Social Mobility in China - Prof Yaojun Li
Dates: | 19 February 2019 |
Times: | 12:00 - 14:00 |
What is it: | Seminar |
Organiser: | Manchester China Institute |
Speaker: | Yaojun Li |
|
China has experienced unprecedented development in the last forty years, lifting itself from being one of the poorest countries in the world to being the second largest powerhouse at the present time. The reforms that started in 1978 have created vast opportunities with hundreds of millions of people getting better jobs, higher incomes and better living conditions. Yet has the increasing opportunity been accompanied by an equivalent degree of social equality?

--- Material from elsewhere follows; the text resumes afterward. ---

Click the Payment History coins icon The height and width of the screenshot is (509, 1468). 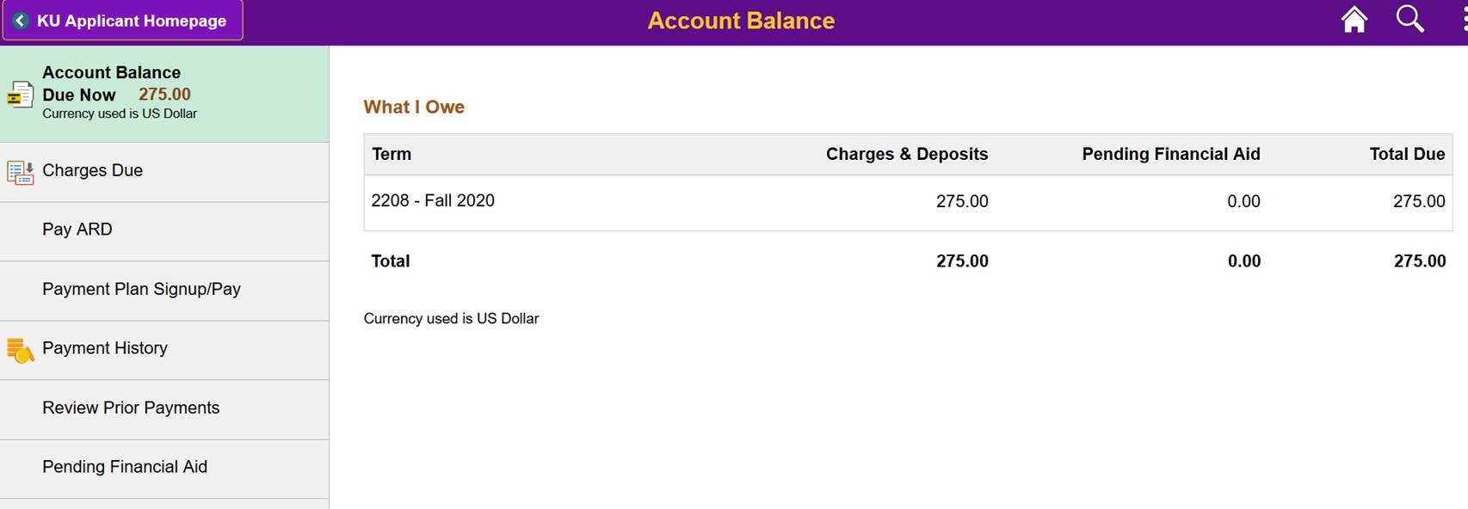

Scholars have envisioned three scenarios: increasing equality driven by market-based meritocracy; decreasing equality due to staying political power and entrenched social networks; and constant social fluidity due to ‘endogenous mobility regimes’. This paper attempts to assess the validity of these competing claims by conducting a systematic analysis of the patterns and trends of social mobility in China using the most authoritative national representative datasets (Life Histories and Social Change in Contemporary China, 1996; Chinese General Social Surveys, 2003-2015; and China Labour Dynamics Survey, 2012, 2014). The analysis focuses on both absolute and relative mobility rates covering a period of over sixty years between the oldest and the youngest cohorts. Preliminary findings show that people from lower origins, particularly those from rural backgrounds, had greater upward mobility chances due to a much lower starting point but social rigidity has also deepened whether viewed over time or across cohorts. Women experienced significant gender penalties over and above the hukou effects. Growing prosperity and deepening disparity have characterised social mobility in China.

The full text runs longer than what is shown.